16/01/2008

A VIDA É CURTA

Cristina Fam
A vida é curta e não se vive se não se sabe: pouco vale o que pouco custa. Pode-se entender alguém que prefira ser medíocre numa função mais alta? Poucas são as pessoas que não têm uma falha moral ou um defeito natural, os homens deixam-se dominar pelos defeitos. César soube cobrir sua calvície de louros. “Premiar a natural deselegância”.
Todos os homens idolatram algo: o afeto ou o dinheiro – e a maioria, o prazer. Conhecer a fraqueza de cada um é ter a chave da vontade alheia. No mundo há mais desordenado que disciplinados, a quantidade sozinha nunca pôde ir além da mediocridade, porque não se destacam em nada.
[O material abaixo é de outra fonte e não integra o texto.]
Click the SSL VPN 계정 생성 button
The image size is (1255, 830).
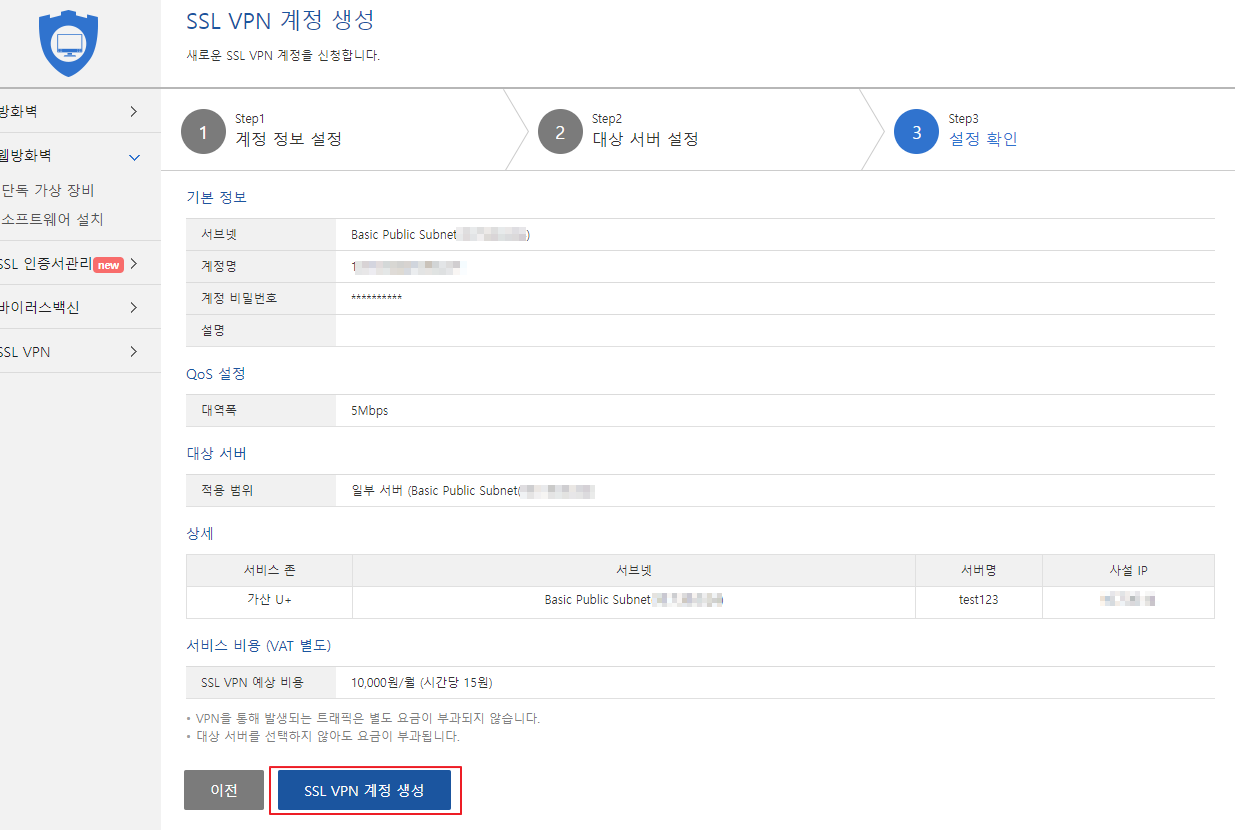point(364,790)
Como camaleões da popularidade, pois seu prazer está na respiração da multidão. Vulgar no entendimento, porque os ignorantes ficam impressionados com qualquer coisa: multidão admira a tolice comum e rejeita o honesto. É preciso estar sempre do lado da razão com tal firmeza que nem a paixão do povo nem a violência tirânica façam com que se desvie dela. Quem será, porém, este ser íntegro? As pessoas íntegras não se importam de opor-se à amizade, ao poder e à própria conveniência. É melhor conhecer os desonestos para evitá-los.